### REQUIRED ACTION
Only lines with the string "Given" should be returned from the data below.

——————————

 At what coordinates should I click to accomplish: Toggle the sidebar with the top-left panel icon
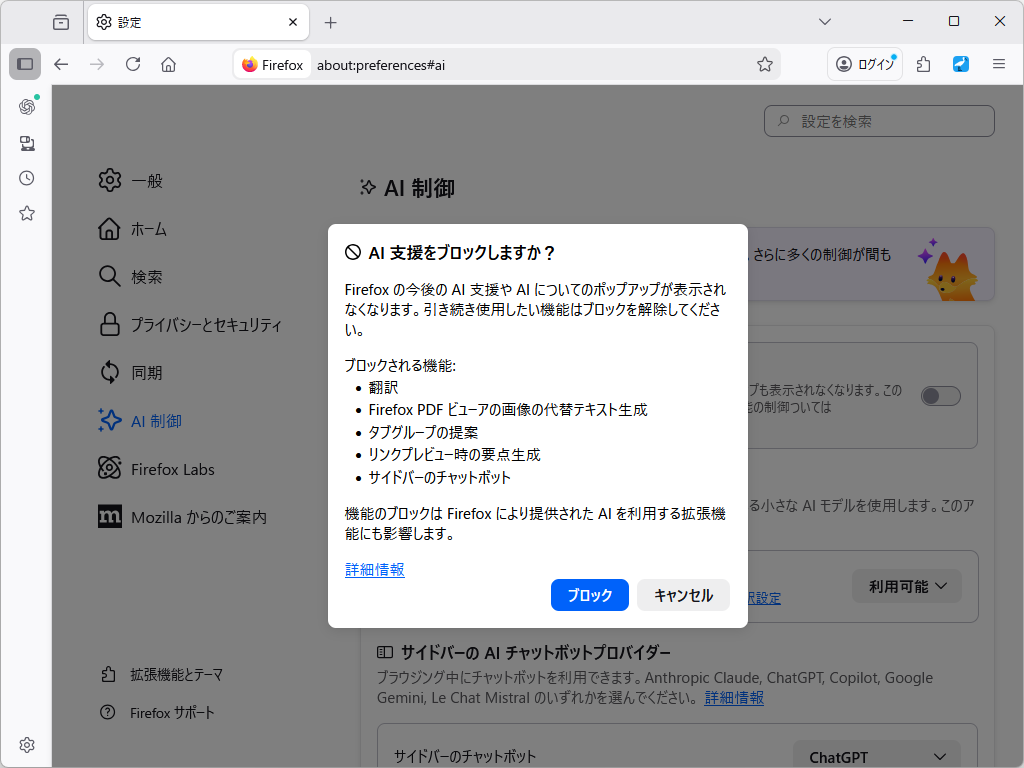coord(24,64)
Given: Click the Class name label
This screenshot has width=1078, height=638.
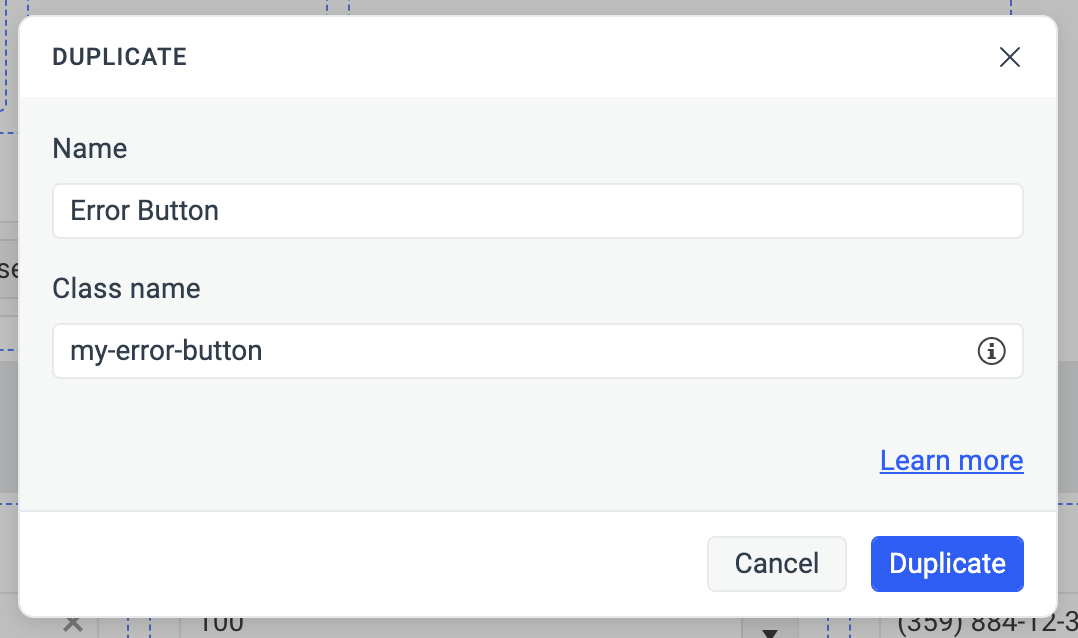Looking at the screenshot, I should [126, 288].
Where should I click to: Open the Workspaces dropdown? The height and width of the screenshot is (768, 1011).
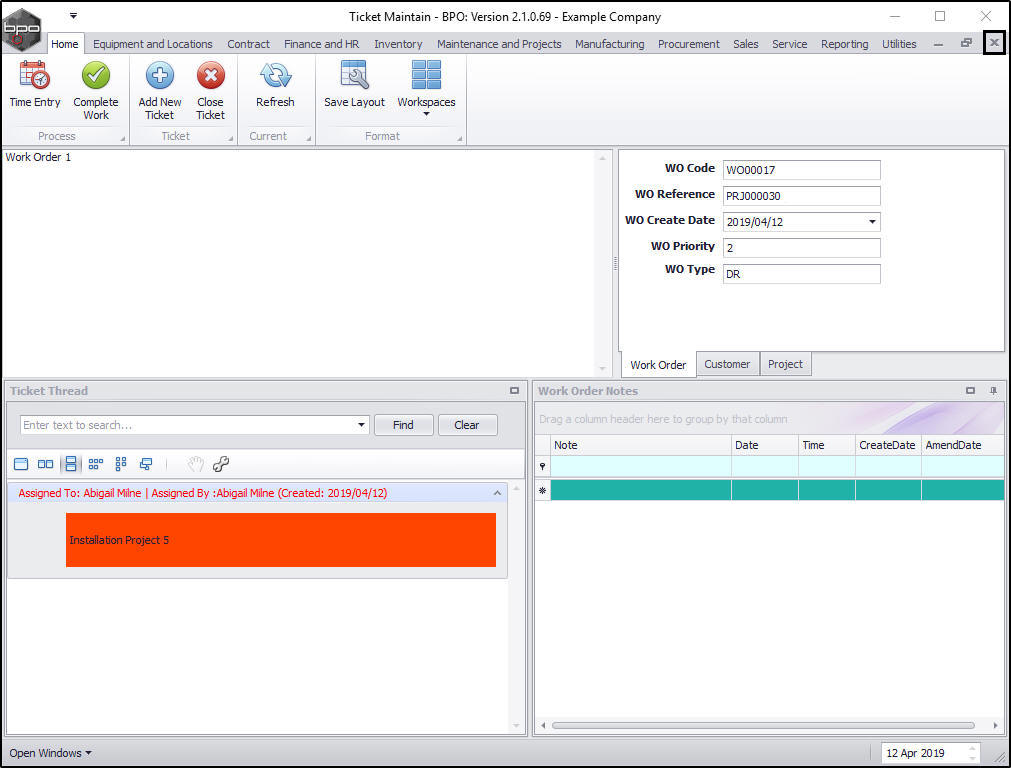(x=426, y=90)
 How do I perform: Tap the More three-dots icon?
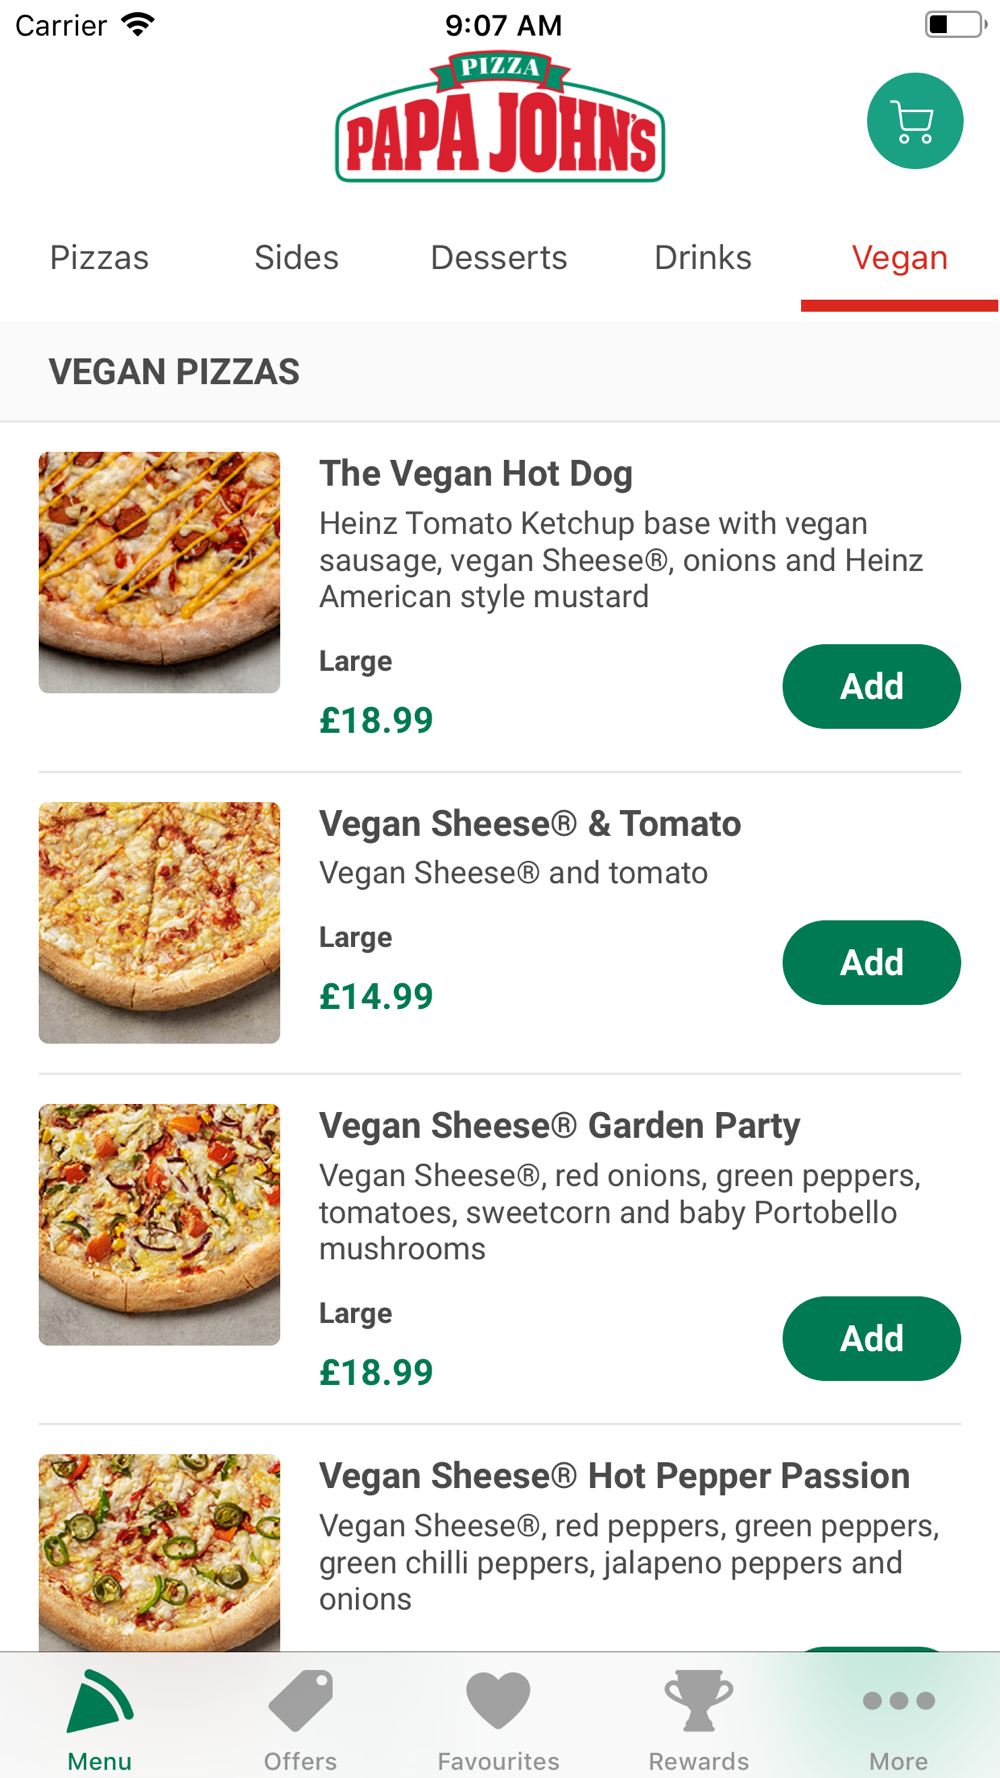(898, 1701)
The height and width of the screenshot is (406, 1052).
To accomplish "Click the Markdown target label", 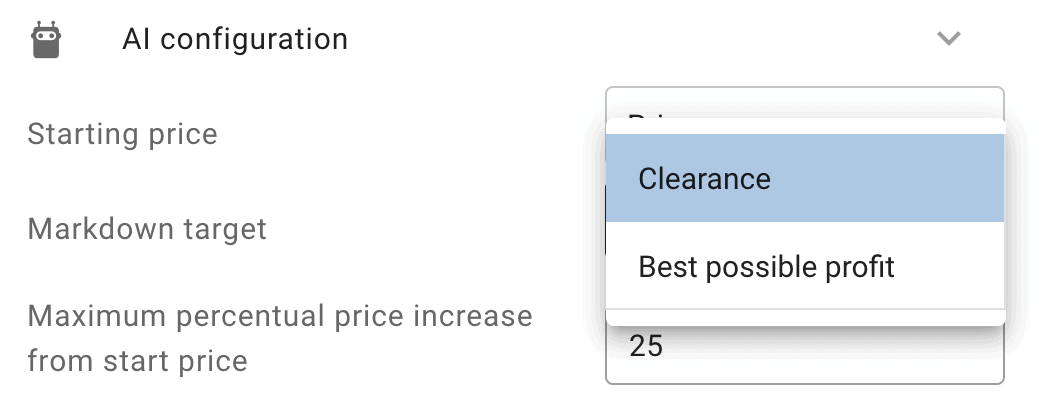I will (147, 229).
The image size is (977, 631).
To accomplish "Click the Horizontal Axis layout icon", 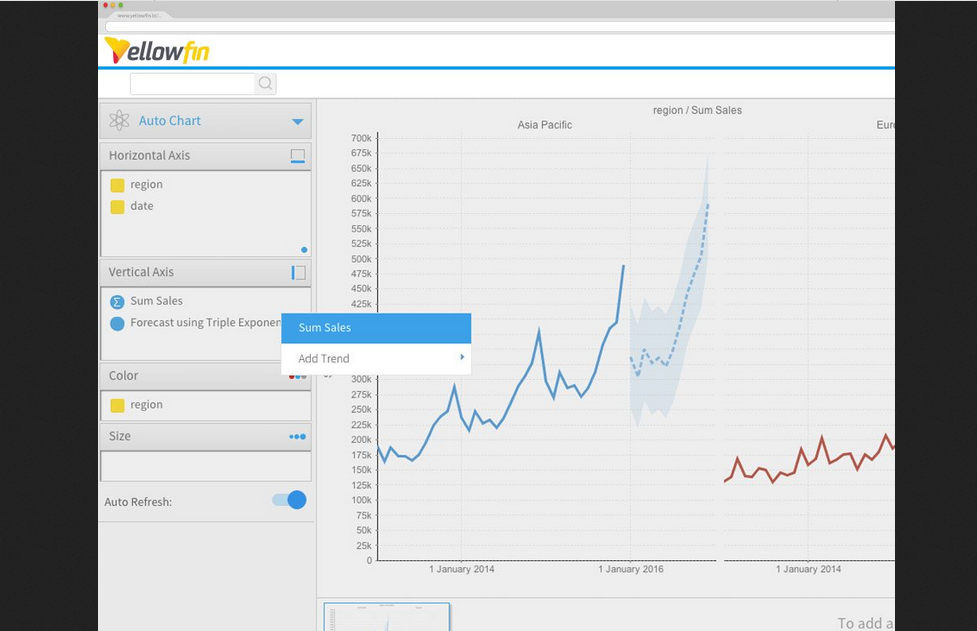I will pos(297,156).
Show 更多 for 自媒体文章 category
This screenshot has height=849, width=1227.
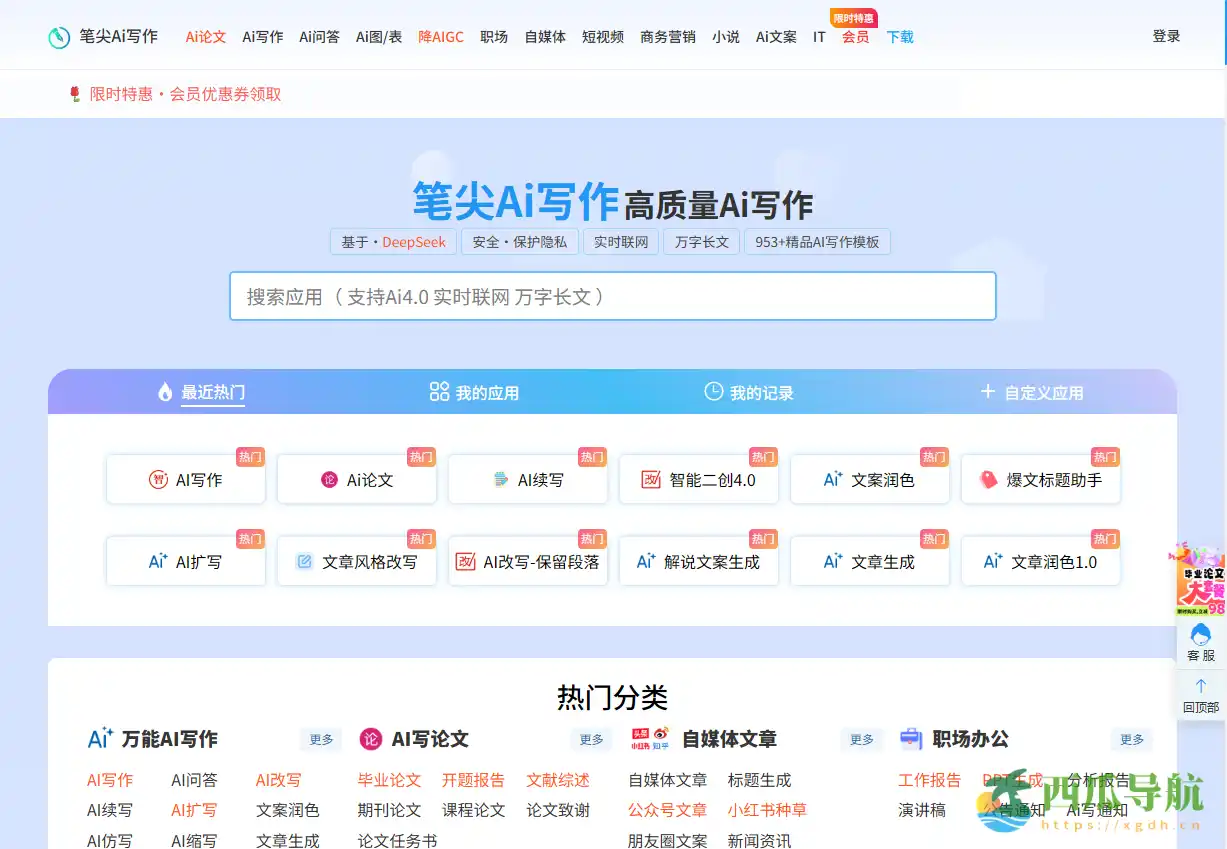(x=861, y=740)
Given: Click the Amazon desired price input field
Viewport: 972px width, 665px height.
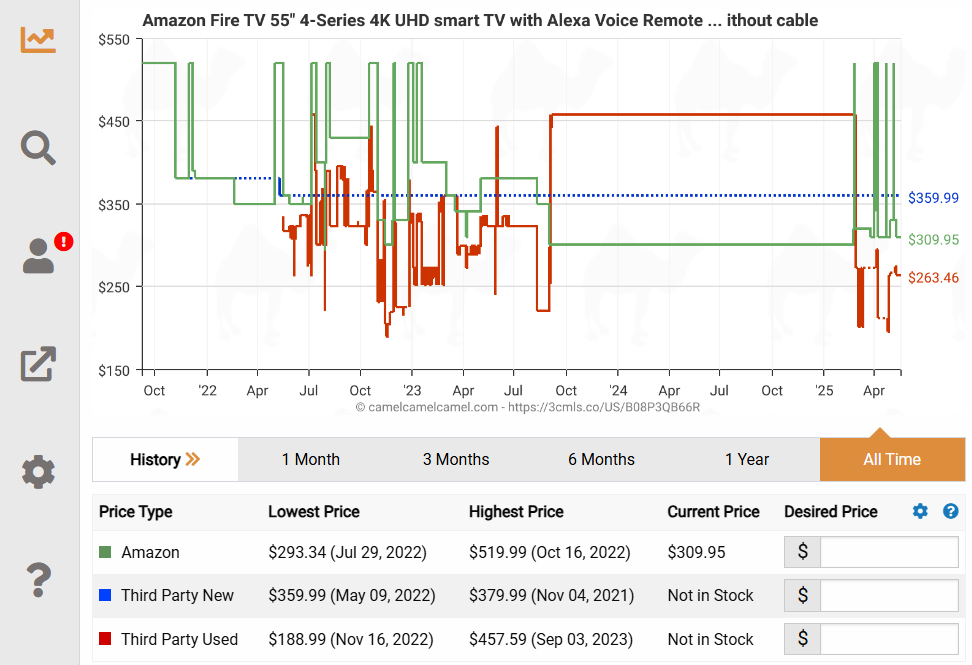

——————————

### OUTPUT FOR THIS EXERCISE
Given: Click the Class name label
Given: Click the Amazon desired price input field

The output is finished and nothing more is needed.